Hi, anon: Nina Simone has recorded many versions of this song. In the two live versions I've seen, she didn't play a solo. But you can hear it on her CD: "Bittersweet: The Best of Nina Simone."

Anonymous said...

Aretha and Otis were great artists. But Nina was very progressive as well. She was totally down with us.

Natalie said...

Dreaming As One, Richie Havens

As I reach for you
You open your eyes
As if somehow you knew
The need in my life
As you always do
Slowly you come
And though we sleep as two
We're dreaming as one.

I think Blood, Sweat, and Tears does the original version but somethig about Richie's voice just kills me.

MacDaddy said...

natalie: God, those lyrics read sweet. I hate to date myself, but I haven't listened to Havens in about 25 years. I'm sure his voice will bring back memories. Dreaming As One...I'll check it out.

sdg1844 said...

"The Rose" by Bette Middler

Some say Love it is a river,
that drowns the tender reed.
Some say Love it is a razor,
that leaves the soul to bleed.
Some say Love it is a hunger,
an endless, aching need.
I say Love it is a flower,
and you it's only seed.

It's the heart, afraid of breaking,
that never learns to dance.
It's the dream, afraid of waking,
that never takes a chance.
It's the one who won't be taken,
who cannot seem to give.
And the soul, afraid of dyin',
that never learns to live.

When the night has been too lonely,
and the road has been too long,
and you think that Love is only,
for the lucky and the strong,
just remember in the winter,
far beneath the bitter snow,
lies a seed that with the sun's Love,
in the spring becomes the rose.

MacDaddy said...

sdg: Love The Rose. "It's the heart, afraid of breaking,that never learns to dance." My favorite.

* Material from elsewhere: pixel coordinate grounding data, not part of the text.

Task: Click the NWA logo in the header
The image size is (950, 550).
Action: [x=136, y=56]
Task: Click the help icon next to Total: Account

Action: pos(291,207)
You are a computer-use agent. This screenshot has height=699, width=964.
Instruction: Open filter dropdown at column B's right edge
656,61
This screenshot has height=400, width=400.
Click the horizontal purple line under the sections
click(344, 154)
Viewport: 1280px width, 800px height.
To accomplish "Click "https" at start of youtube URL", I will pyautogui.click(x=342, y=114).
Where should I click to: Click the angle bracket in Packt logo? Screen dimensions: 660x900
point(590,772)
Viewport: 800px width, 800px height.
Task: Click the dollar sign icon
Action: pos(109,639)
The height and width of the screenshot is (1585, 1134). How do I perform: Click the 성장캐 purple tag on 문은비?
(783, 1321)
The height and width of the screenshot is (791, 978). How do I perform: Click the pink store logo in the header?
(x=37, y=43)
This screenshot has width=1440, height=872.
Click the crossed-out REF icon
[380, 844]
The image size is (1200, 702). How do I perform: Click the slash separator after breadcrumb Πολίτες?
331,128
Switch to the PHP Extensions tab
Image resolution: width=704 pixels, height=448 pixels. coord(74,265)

Thanks for sharing. Come again.

Anonymous said...

Hey MacDaddy:

Now that's a good question and I could spend quite a bit of the day trying to chronicle them, for I've heard dozens of songs that fit into this category. However, I can think of three or four off the top of my head that stick out right now. They are:

1. Midnight Sun-Nancy Wilson (Ella made this famous but Nancy has the definitive version of it)
2. Blue Gardenia-Dinah Washington
3. What A Diff'rence A Day Made-Dinah Washington
4. This Bitter Earth-Dinah Washington
5. To Be Invisible-Gladys Knight & The Pips
6. Part Time Love-Gladys Knight & The Pips
7. Theme from "Sparkle"-Aretha Franklin
8. Alfie-Dionne Warwick
9. Love Letters-Kitty Lester
10. Tenderly-Sarah Vaughan

There are hundreds of other beautiful melodies I could mention; however, these seem to come to the fore of my thinking at this time.